Travel isn’t always smooth…

​I write this as I sit on yet another plane early in the morning. This sounds selfish and a tad arrogant but having moved to Dublin a couple of months ago I’ve spent a lot of time in the airport going home to my family in London, nothing to exotic or luxurious! This mornings events made me think of all those times when I’ve had bad travel…some are small and some make you question every decision you’ve made…

In my grand old age of 26 I’ve discovered I can’t cope without coffee. This morning proved that. Arriving later than I would like at the airport, 45minutes before my flight which is cutting it very fine in my eyes, I speed through the airport cursing the fact that I don’t think I have time to get a coffee. I stride through with the clip clop of my shoes echoing through the terminal. I arrive at my gate, I see a seat and happy to know that I’ve got there in plenty of time, no one has even started queuing yet.

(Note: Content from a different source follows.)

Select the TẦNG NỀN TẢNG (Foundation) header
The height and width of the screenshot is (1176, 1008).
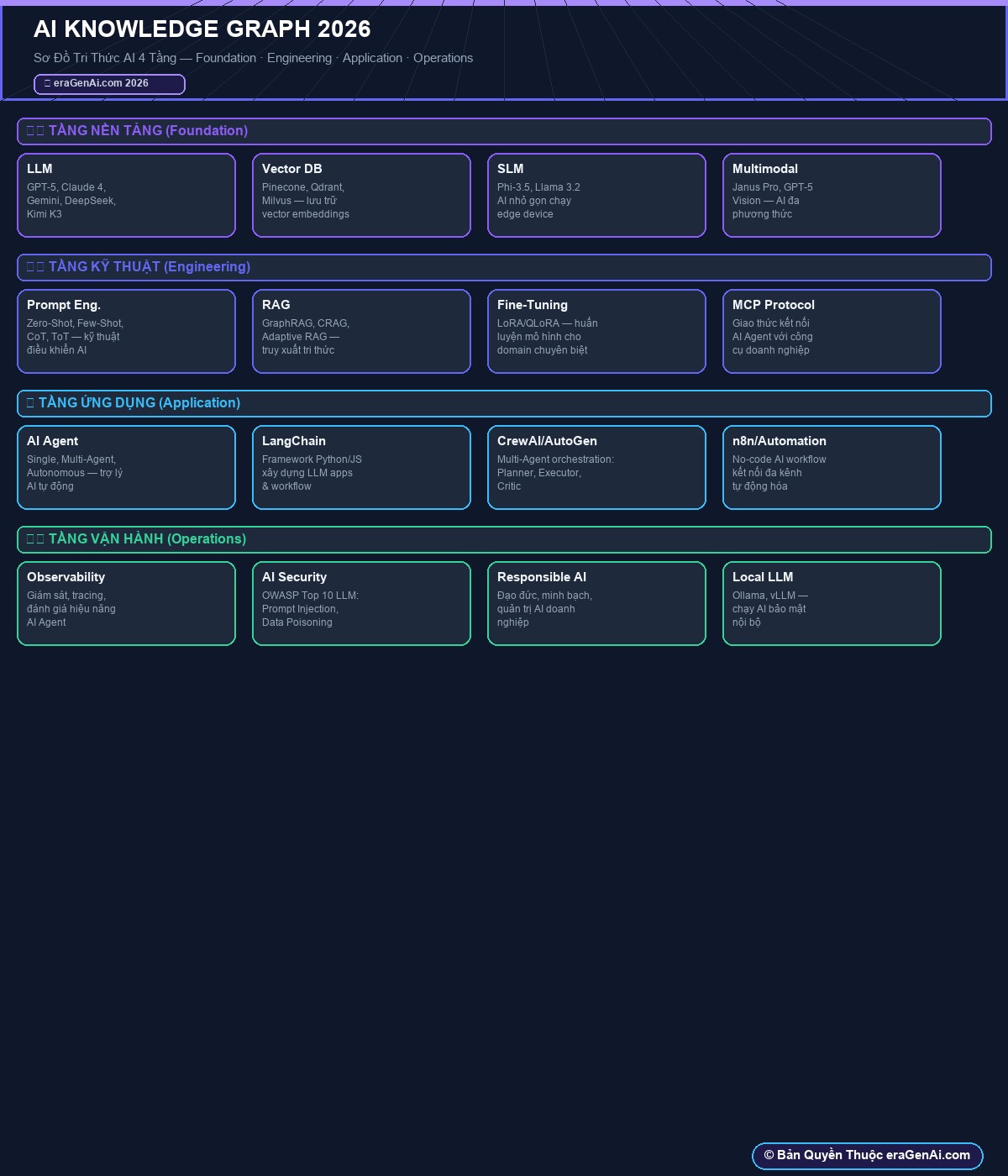[504, 132]
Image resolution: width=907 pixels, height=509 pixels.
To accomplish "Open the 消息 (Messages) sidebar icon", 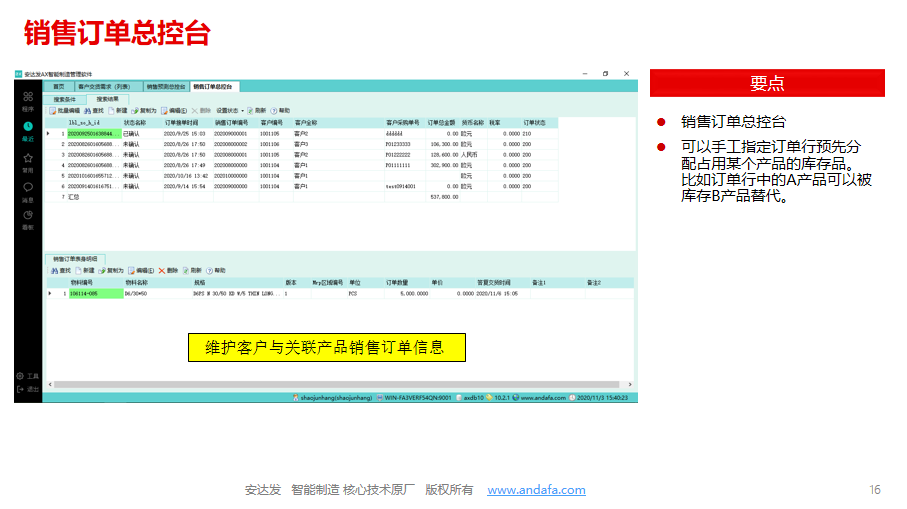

Very odd, people seem to love to queue before the gates open…panic sets in, I know something’s not right…crap I’ve gone to the wrong gate! I can’t see the departure sign and my flight is due to take off in 25 minutes, what if it’s the other side of their terminal? Calm, breath, it will be okay. 20 minutes till take off. Panic. Breath. Walk, just walk. I finally spot the departure board. The gate is close, I relax, I take a seat, and obviously there is so much time I could have crawled and got to my gate in time! 
Vietnam to Cambodia, its dark, its the middle of the night, okay it’s 9.30pm, but its pitch black and we are in the middle of nowhere. But let’s rewind and explain how we ended up there. We had done a “tour” on the Mekong Delta, really relaxing, saw coconut candy being made (was delicious!), got to wear a “traditional” Vietnamese hat (I was probably more excited than I should have been), went to a bee farm (cute) and saw a python (less cute!). It had been a really fun day. We all got back on this tiny very touristy bus but the two of us were soon turfed off and left at a bus stop ready to get a local bus but being told we would be dropped at our hostel. Didn’t think too much of it, must be totally normal we told ourselves. So we got on this sleeper bus and layer down and dozed…hours past, we were told it would only take two, something wasn’t right, we should have got there by now…it’s fine, we’ve learnt that nothing runs on time here it’s always a guess. It’s now dark. We have no idea whereabouts in Vietnam we are. The bus stops, a guy tells us to get off we are there, where there is I still have no idea. There was nothing, you could hardly see two meters in front of you. And low and behold there are two convenient motorcycles there, “happy to help”, “give us your bags we take you” they say. Oh hell no, I do not part with my bag and I do not get on strangers bikes (well in the middle of the night I don’t!). We look at each other and prepare ourselves for walking, we didn’t know where or what direction all we knew was we are walking quickly away from them. And that’s what we did…we walked until we spotted people. No English. They pointed and we thanked them in Vietnamese and carried on. Half an hour later we saw lights and instantly relieved. A hotel, not ours and very fancy looking one for the middle of nowhere but it meant people and a bed if we needed it. The concierge was amazing, so sweet and pointed us to where our hostel was. We had walked 2km in the dark with our backpacks and we’ve never been so happy to see a dirty smelly hostel. I still wonder what would have happened if we got on those bikes…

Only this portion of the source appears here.